Funeral This Weekend for Wappingers Falls WWII Veteran MIA for 73 Years

The return of Eugene Darrigan to his hometown of Wappingers Falls has been a long time coming. 81 years to be exact.

In a post-Pearl Harbor world, fighting between the United States and other nations involved in the conflict of World War II continued.

In 1944, Darrigan, a U.S. Army Armed Forces Staff Sergeant and radio operator, was flying with 10 other members of the squadron known as Heaven Can Wait when the plane was taken down by Japanese enemy fire into the waters of the Pacific Ocean over New Guinea. All souls on board were killed. Eugene Darrigan (pictured below in the top row second from the right) was just 26-year-old and left behind a wife and young son he'd never live to see grow up.

(Photo courtesy midhudsonnews.com via DPAA)
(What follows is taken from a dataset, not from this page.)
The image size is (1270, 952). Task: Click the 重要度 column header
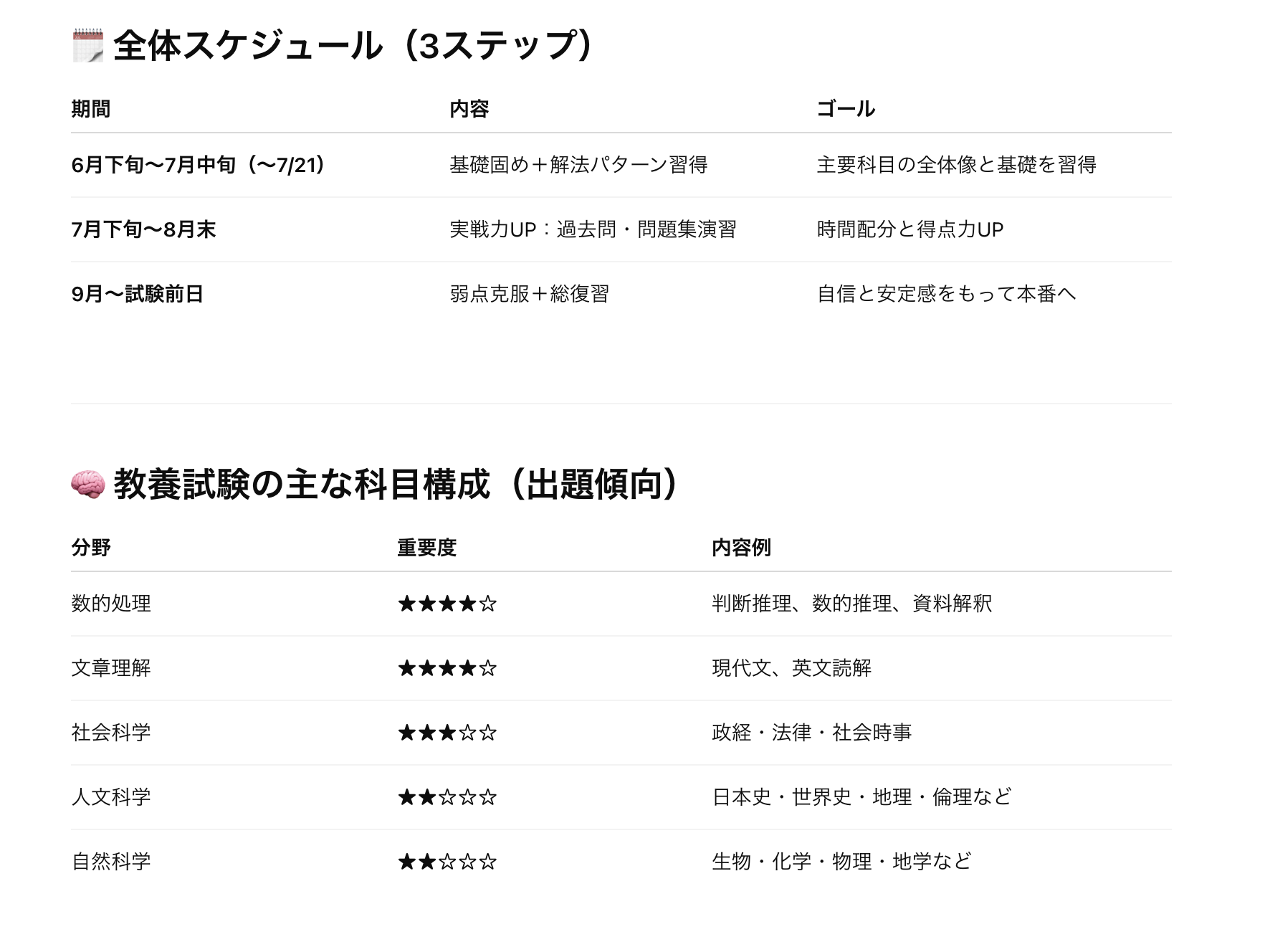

According to Mid Hudson News, the wreckage of the plane was discovered eight years ago off the coast of Hanson Bay in New Guinea. However, it took forensic scientists another seven years to positively identify Eugene Darrigan's remains.

On Thursday, Darrigan finally came home to The Hudson Valley in a flag-draped casket, midhudsonnews.com reports, to a large presence of veterans, law enforcement, and other First Responders.

Eugene Darrigan will be laid to rest in the cemetery at St. Mary's Church in Wappinger's Falls following services and a funeral procession from Delehanty Funeral Home on E. Main Street.

Darrigan's story is just another reminder this Memorial Day Weekend of the sacrifices made by our service men and women and the fact that so many who fought for our freedoms may never come home.

Thank you to everyone who served or is currently serving in our armed forces.